In the three years since D'Amario, 52, came to London from Milan to join Westwood full-time, her annual turnover has increased from "a few hundred thousand pounds" to pounds 20m. That's loose change compared to the Ffr1.26bn (pounds 130m) profit made last year by French fashion house Christian Dior, but it's a rate of growth any businessman would be proud of.

"He's not the easiest person to work with, but he has incredible vision," says one employee of D'Amario. Like his partner (Westwood has 70 per cent of the company, D'Amario 30) D'Amario is also slightly eccentric. Prolific hand movements adorn his speech - nothing unusual for an Italian - but he occasionally slips in a Japanese bow. He has a slightly dishevelled look, even though his grey hair is closely cropped and he wears Vivienne Westwood clothes.

D'Amario's career could have been very different. As a teenager he was picked by the Italian Communist Party to go to Lumumba University in Moscow, the former Soviet Union's international training centre for party cadres, "not to study but to make me a secretary general!" he jokes. His family's financial problems cut short his revolutionary career and on mama's orders he returned to Italy after six months with instructions to find a job. He landed one with Fiorucci, the Italian fashion house which, as D'Amario proudly states, was the first European company to sell jeans to America.

After seven years at Fiorucci, D'Amario set up on his own as a fabric buyer, a job that took him around the world, especially to Afghanistan, home of some of the world's finest textiles. Ironically, for a former prodigy of the Italian Communist party, the Soviet occupation in December 1979 forced D'Amario back to Milan.

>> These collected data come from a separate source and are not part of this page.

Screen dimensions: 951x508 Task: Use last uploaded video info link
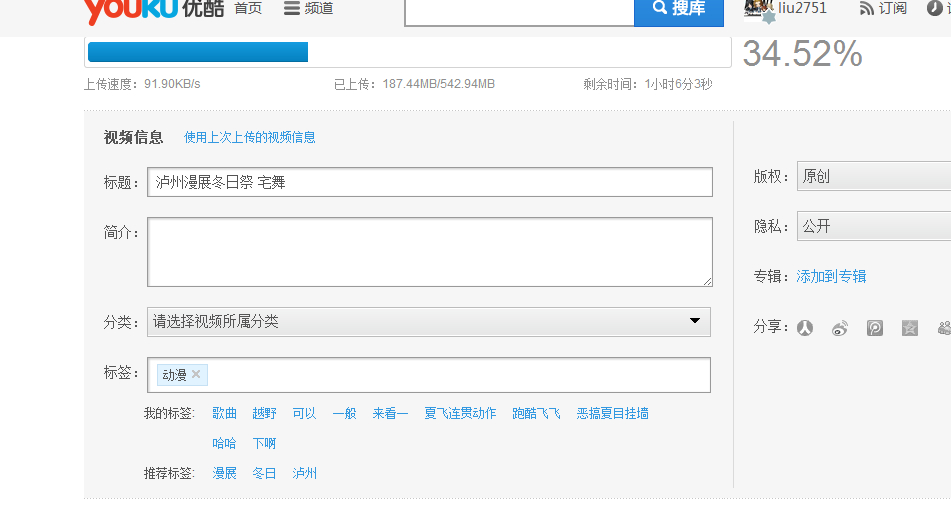pyautogui.click(x=250, y=138)
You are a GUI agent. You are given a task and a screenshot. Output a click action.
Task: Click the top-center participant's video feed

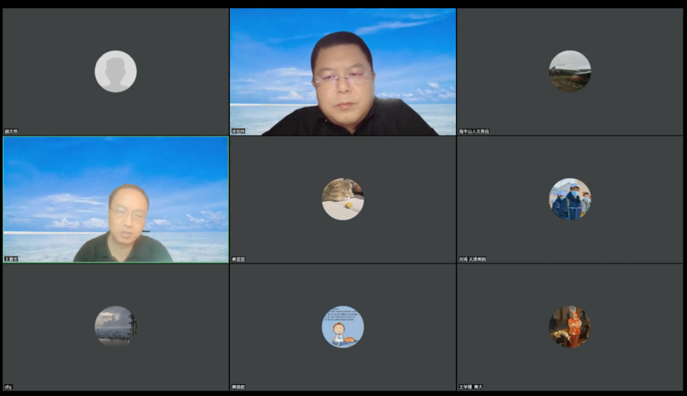point(343,72)
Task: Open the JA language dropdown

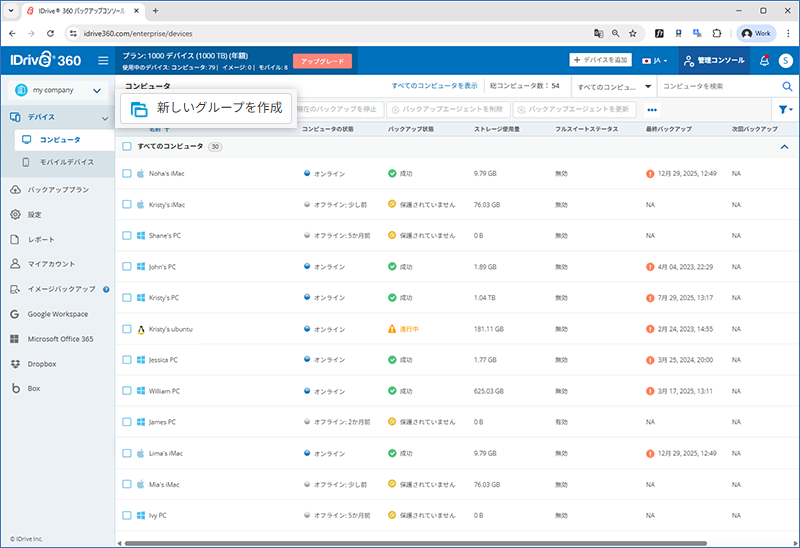Action: tap(656, 61)
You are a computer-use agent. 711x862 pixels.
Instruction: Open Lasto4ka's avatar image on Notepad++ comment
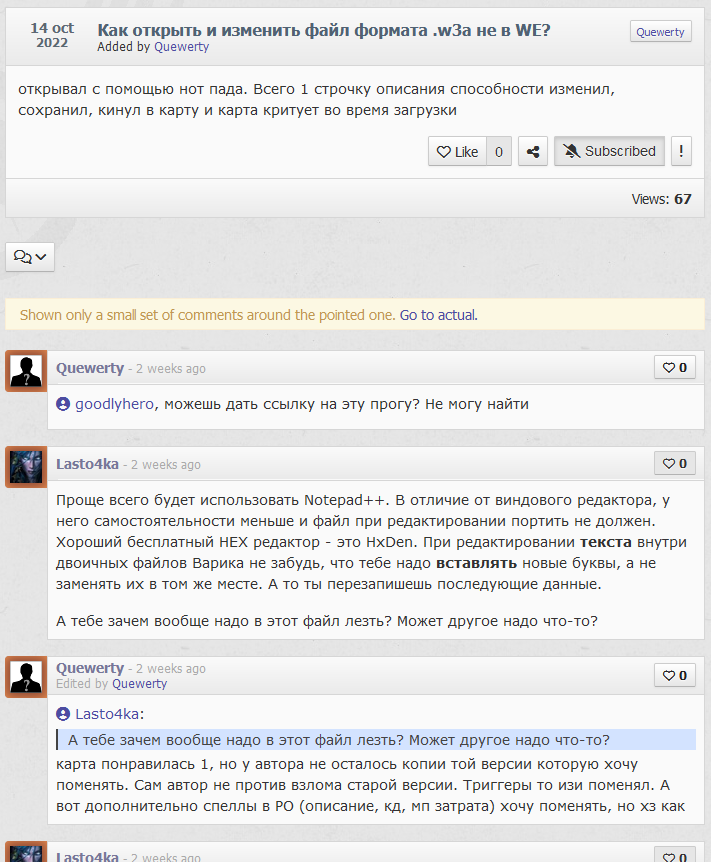(x=26, y=467)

He first met Westwood at a Paris fashion show in 1985. At that time he was running his own public relations company, Casanova. It must have been love at first sight with Westwood, because her financial prospects weren't too rosy at the time. "When I met Vivienne Westwood I thought she was a multi-millionaire because in some ways she was more famous in 1985 than she is now. I was very shocked when she said how little money they made. Luckily she seduced me."

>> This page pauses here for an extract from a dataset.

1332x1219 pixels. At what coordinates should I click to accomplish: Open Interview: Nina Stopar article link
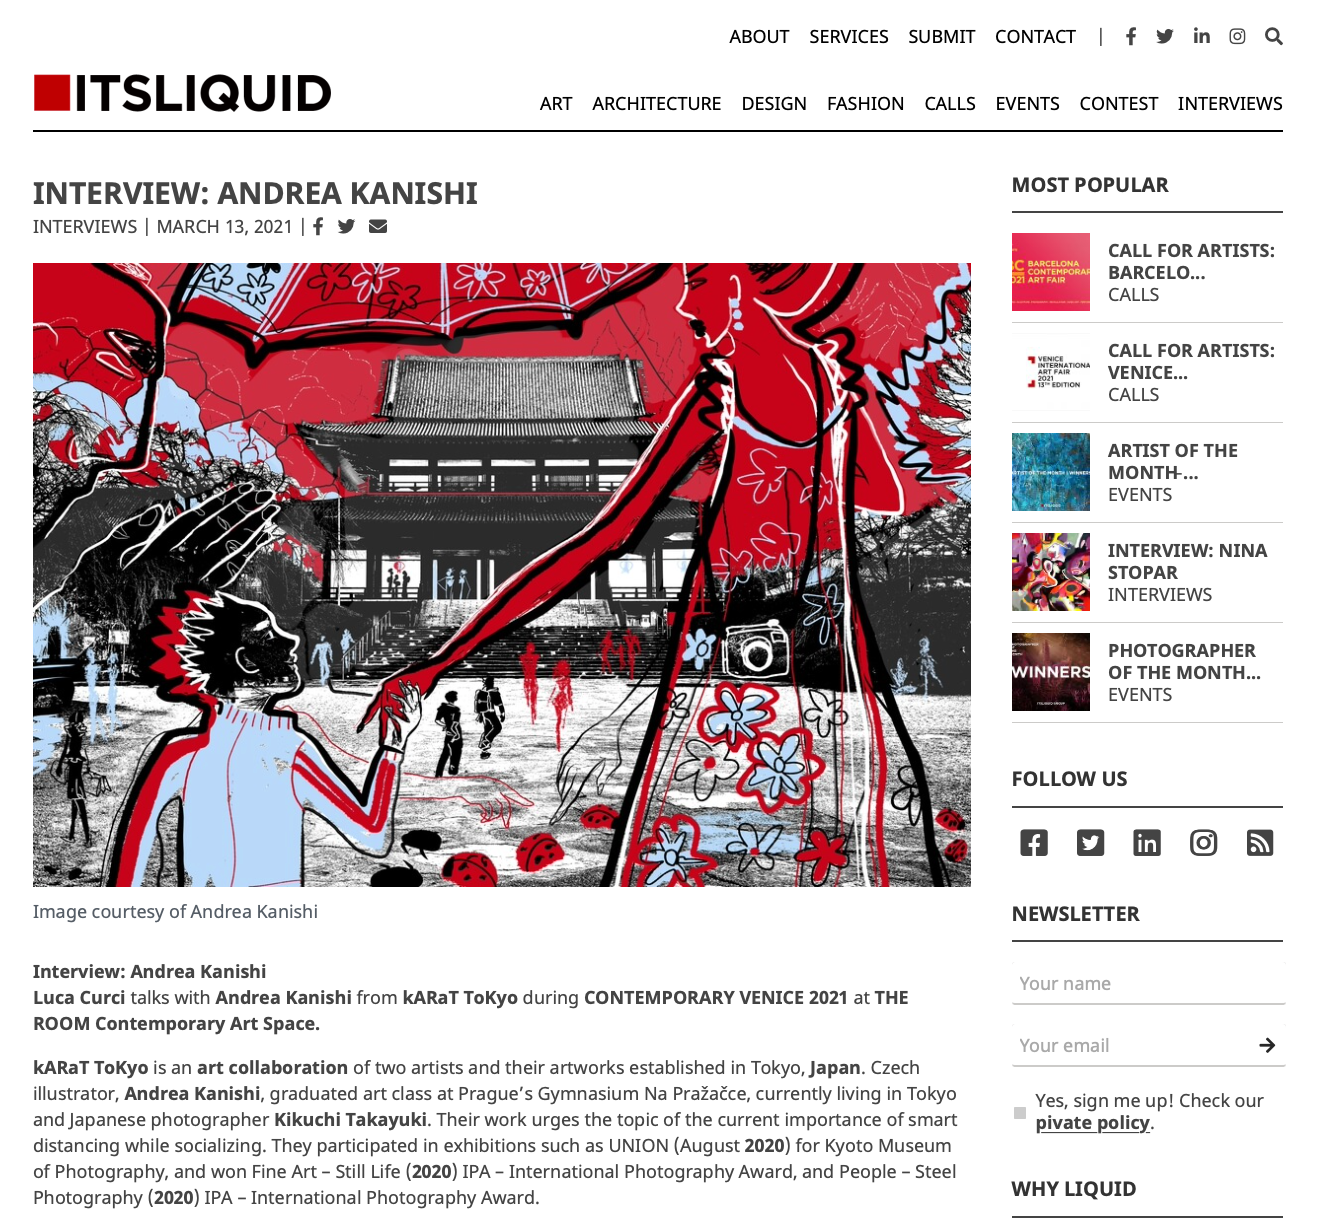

For 10 years D'Amario "took care of Westwood's image in Italy". At that time the company had no production facilities; it was a purely creative phenomenon. Today all the clothes are made in Italy, except the Gold Label range, which is sewn in the UK. "It's like our wing gallery. It's the mother of everything," says D'Amario.

Vivienne Westwood is sometimes dubbed England's alternative Queen Mum, but the company she and D'Amario are creating reflects her staunchly pro- European, pro-federalist views. The creative team - mainly British - is overseen by Vivienne and Andreas Kronthaler, her Austrian husband; the sales and marketing manager is half French, and there are several other Italians. "We make the best salesmen," says D'Amario. The pattern cutters are German: "They are good on the technical side of things."

The first thing D'Amario did when he arrived in London was to persuade Westwood, who still lives in a council flat in Clapham, to buy some property in the West End. The value of the house the company bought as a shop and showroom in Mayfair's Conduit Street has already jumped by pounds 3.5m, excluding the money spent refurbishing it.

Under D'Amario's supervision Westwood has also been branching out abroad, and her clothes can now be found in 30 countries. A major coup was the partnership struck with Itochu, the Japanese trading company which oversees distribution in Japan and has the master licence of Vivienne Westwood that allows it to open shops and manufacture accessories.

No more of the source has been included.